To characterize the repair properties of the Mt-NHEJ repair system in H. bluephagenese TD01, five additional genes of different lengths and positions were also selected for deletion using sgRNA target in the middle of gene fragments (Table S1). For each gene deletion experiment, one hundred individual colonies were randomly selected for testing using colony PCR (the primer pairs were shown in Table S2) and the positive clones (the PCR band smaller than wild type) were sequenced. And three parallel deletion experiments for each gene (totally 300 clones were selected and identified) were conducted. The results were shown in Table 2. When the Mt-NHEJ repairs DSBs, different genes may have base deletion of different lengths. The delete length of phaC, gabD3, rfbD1, rfbD2, and TD01-01921-23 was 45–1107 bp, 86–901 bp, 13–519 bp, 22–632 bp, and 10–2281 bp, respectively. In addition, the selected sgRNA showing two matches in the gene TD01-00059-61 fragment resulted in larger fragments deletion (1077–3887 bp). Except for TD01-00059-61, the proportion of colonies with deletion length longer than 1000 bp was around 3%, suggesting that the deletion length of the Mt-NHEJ repair system by single sgRNA may generally be 10–1000 bp when repairing DSB. In a few cases, the repair system also introduced insertions with different base lengths, with the maximum inserted length being 563 bp for rfbD2. Different average deletion efficiencies were also observed for different genes, ranging from 6.3 to 33.3%. Compared with the HR repair system, the Mt-NHEJ repair system was unfaithfully, might mainly because homology arms were not introduced (independent of the repair template) and the LigD protein had multifunctional activity during the repair process.

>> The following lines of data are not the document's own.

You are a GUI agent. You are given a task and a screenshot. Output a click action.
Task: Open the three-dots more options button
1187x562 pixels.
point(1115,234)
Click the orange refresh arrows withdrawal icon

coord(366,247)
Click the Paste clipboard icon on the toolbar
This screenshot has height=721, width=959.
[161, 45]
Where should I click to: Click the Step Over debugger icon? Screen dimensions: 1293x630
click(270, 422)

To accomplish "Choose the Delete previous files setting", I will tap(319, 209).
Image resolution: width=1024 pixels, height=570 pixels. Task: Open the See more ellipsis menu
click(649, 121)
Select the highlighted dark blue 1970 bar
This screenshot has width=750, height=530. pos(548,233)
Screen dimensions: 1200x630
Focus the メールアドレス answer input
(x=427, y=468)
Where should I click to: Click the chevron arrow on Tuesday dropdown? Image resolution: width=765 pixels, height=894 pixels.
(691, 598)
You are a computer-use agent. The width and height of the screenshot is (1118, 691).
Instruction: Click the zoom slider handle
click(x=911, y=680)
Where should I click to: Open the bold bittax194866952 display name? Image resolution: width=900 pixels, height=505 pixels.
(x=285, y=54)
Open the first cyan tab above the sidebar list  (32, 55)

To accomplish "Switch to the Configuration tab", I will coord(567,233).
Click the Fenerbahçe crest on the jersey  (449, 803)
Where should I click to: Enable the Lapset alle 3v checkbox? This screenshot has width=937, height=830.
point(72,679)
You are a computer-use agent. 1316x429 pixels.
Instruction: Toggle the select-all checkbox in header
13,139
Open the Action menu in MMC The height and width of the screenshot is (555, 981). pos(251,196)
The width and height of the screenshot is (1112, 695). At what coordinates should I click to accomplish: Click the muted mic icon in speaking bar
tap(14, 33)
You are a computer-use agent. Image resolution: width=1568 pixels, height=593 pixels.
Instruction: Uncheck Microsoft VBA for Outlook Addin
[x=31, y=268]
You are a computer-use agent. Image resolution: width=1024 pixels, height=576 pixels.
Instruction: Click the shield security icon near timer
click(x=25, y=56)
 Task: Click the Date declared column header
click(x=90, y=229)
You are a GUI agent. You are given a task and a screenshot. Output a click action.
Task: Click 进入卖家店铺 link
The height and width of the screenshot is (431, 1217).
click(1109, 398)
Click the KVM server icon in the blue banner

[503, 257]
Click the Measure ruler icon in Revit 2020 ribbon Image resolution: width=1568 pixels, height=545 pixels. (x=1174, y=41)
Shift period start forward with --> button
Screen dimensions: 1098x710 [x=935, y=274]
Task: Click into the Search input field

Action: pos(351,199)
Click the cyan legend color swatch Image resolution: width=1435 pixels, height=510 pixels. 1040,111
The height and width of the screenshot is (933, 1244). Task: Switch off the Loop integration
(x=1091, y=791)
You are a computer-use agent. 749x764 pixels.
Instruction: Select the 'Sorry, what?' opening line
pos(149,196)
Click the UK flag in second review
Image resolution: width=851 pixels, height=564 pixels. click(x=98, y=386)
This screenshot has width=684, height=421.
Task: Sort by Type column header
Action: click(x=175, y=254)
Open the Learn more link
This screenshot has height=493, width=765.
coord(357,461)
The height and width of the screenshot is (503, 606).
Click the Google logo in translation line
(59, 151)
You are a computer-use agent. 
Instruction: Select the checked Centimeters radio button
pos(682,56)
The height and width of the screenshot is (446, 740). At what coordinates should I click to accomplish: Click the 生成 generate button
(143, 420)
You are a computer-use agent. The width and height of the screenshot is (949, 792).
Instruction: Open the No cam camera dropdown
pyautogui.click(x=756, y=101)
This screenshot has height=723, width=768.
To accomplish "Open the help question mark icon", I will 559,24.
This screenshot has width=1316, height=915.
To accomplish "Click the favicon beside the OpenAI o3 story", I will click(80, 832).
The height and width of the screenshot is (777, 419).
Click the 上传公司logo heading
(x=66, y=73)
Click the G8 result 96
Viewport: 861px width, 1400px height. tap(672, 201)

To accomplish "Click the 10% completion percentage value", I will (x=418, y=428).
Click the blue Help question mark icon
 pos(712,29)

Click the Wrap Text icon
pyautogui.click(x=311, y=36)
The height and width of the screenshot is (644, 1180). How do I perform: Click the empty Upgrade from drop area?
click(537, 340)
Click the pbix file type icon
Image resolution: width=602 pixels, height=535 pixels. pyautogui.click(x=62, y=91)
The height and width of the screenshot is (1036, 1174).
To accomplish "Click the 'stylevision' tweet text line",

Table 2 Results of gene deletion guided by single sgRNA

Deletion of large gene segments by the CRISPR-Cas9-NHEJ(mt) system

The Mt-NHEJ repair system could repair DSBs in H. bluephagenesis TD01, therefore, we tried to delete larger fragments. The DNA fragments located at the 34,826–56,496 bp position of the H. bluephagenesis TD01 genome which contained multiple hypothetical genes were selected for targeting deletion. If the deletion was successful, it not only proved that the CRISPR-Cas9-NHEJ (Mt) gene editing system could delete large gene segments, but also proved that the hypothetical genes of the gene segment were non-essential genes, laying a foundation for the construction of a minimal genome. Normally, at least two sgRNAs are required for the deletion of large fragments; therefore, the location of sgRNAs on the DNA double strands was considered to be important for deletion efficiency. There are four position combinations of duplicated sgRNAs on the DNA strand for two sgRNAs, the Watson/Watson strand (W/W), Watson/Crick strand (W/C), Crick/Watson strand (C/W), and Crick/Crick strand (C/C) (Fig. 2A) [23]. The best position combination of two sgRNAs for deletion of DNA fragment was evaluated by deleting phaC. The two sgRNAs targeted near to both ends of gene segment were used (Table S1). Fifty clones were randomly selected for colony PCR and all experiments were performed in triplicates. The PCR products smaller than the wild type indicate the positive deletion. The results showed that when two sgRNAs with the combination of C/W and W/C was used, the deletion efficiency of phaC was approximately three times that of C/C and W/W (Fig. 2B). In addition, the deletion efficiency of C/W was approximately 1.2 times that of W/C. This shows that the C/W combination had the highest deletion efficiency among the four position combinations.

Fig. 2
figure 2

Optimization of sgRNAs number and location. (A) Diagrammatic sketch of different position combinations of two and three gRNAs. Blue represents Cas9 protein; green represents PAM sequence; red represents gRNA; Watson is template strand; Crick is coding strand. (B) Deletion efficiency of phaC gene guiding by two and three sgRNAs with different position combinations. For each experiment of phaC deletion efficiency determination, fifty clones were randomly selected for colony PCR and all experiments were performed in triplicates. The deletion efficiency was calculated by dividing the number of positive deletion clones by the total number of selected clones

This combination was then used to design two sgRNAs targeted near to both ends of DNA fragments (Table S1) for deletion of 4 kb (52,204–56,496 bp), 7 kb (49,199–56,507 bp), and 9 kb (49,407–58,544 bp) fragments. For each experiment, one hundred individual colonies were randomly selected for testing by colony PCR (primer pairs were shown in Table S2) and the positive deletion clones were sequenced. The results showed that the deletion efficiency of 4 kb, 7 kb, and 9 kb was 81%, 74%, and 87%, respectively; however, random deletion of fragments also occurred (Table 3). The length of the deleted fragment was 3–21 kb, 5–20 kb and 7–21 kb when the 4 kb, 7 kb and 9 kb fragments were targeted for deletion, respectively. However, when 15 kb (41,405–56,496 bp) and 18 kb (38,533–56,496 bp) fragments were deleted by two sgRNAs (Table S1), the deletion efficiency was only 4% and 2%, with deletion length of approximate 15–17 kb and 18–19 kb, respectively (Table 3). This indicated that this genome editing system still displayed low efficiency for deletion of DNA fragments more than 9 kb.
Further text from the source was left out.